Your objective
Give back exactly the stretch of data below from the line holding "Given: Click the failed tasks badge showing 1" through the line holding "This screenshot has height=153, width=170.", both ends included, and leave the remaining lines out.

__________

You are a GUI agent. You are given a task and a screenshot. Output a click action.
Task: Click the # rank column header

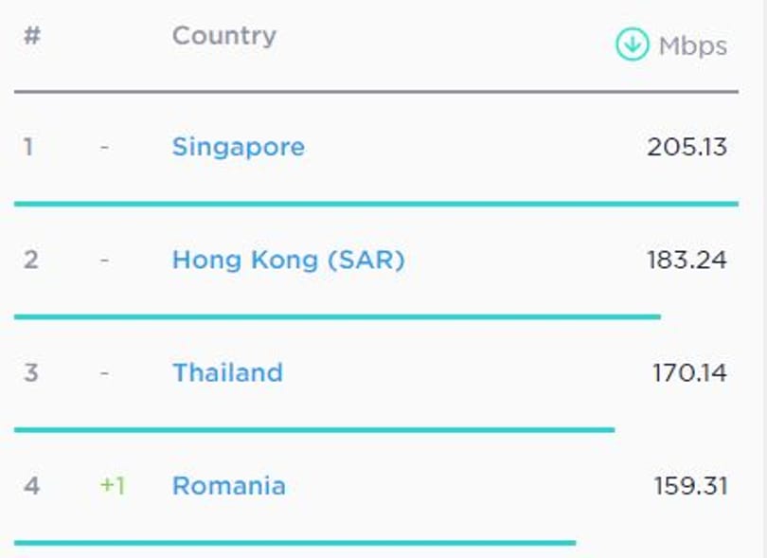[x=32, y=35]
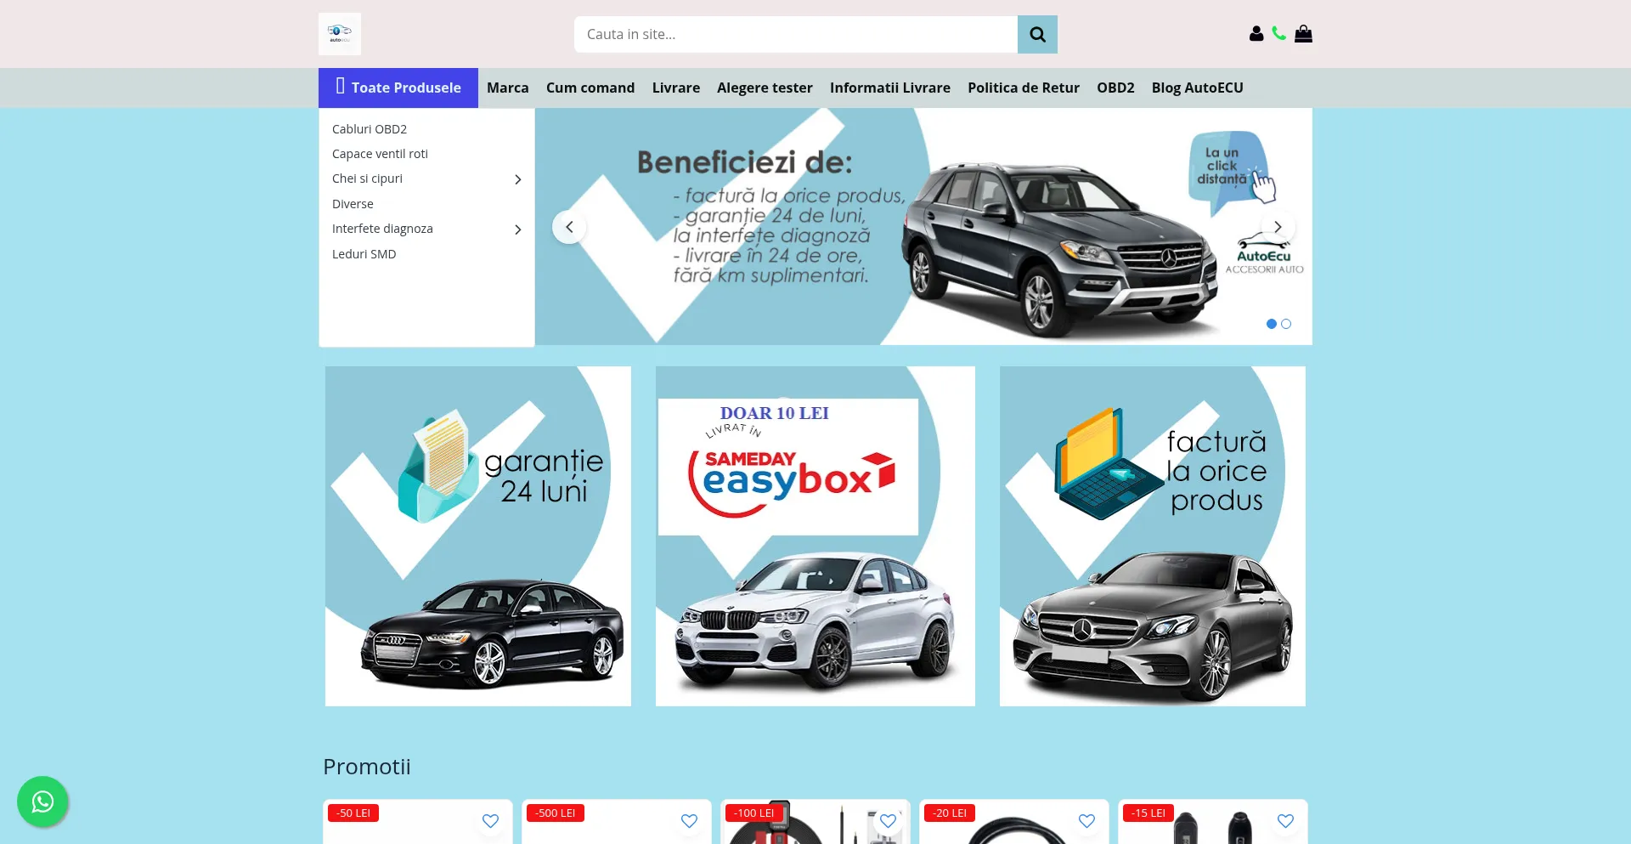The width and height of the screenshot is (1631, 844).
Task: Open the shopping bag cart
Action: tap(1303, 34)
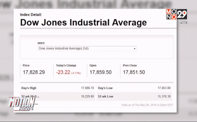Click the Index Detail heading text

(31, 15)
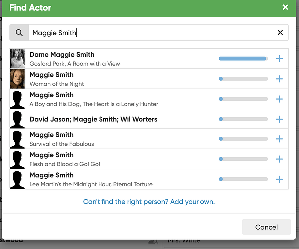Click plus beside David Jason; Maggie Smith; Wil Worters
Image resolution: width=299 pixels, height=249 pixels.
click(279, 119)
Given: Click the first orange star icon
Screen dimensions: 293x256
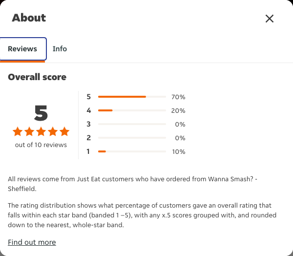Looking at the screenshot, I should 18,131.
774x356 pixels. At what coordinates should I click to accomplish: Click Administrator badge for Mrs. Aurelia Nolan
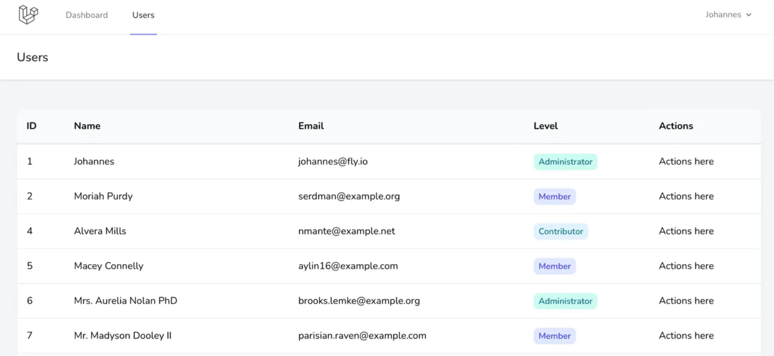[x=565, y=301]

__________

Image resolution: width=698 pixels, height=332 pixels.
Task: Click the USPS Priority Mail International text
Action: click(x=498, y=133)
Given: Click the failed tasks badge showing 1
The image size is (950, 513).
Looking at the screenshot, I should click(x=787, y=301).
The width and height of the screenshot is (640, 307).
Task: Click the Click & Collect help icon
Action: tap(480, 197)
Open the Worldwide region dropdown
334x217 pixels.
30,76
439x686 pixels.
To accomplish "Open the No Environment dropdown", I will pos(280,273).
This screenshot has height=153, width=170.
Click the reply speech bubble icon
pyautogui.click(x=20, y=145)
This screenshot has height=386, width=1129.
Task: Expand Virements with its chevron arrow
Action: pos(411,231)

__________

Response to the task
Given: Click the failed tasks badge showing 1
The image size is (950, 513).
Looking at the screenshot, I should click(x=787, y=301).
The width and height of the screenshot is (640, 307).
Task: Click the Click & Collect help icon
Action: tap(480, 197)
Open the Worldwide region dropdown
334x217 pixels.
30,76
439x686 pixels.
To accomplish "Open the No Environment dropdown", I will pos(280,273).
This screenshot has height=153, width=170.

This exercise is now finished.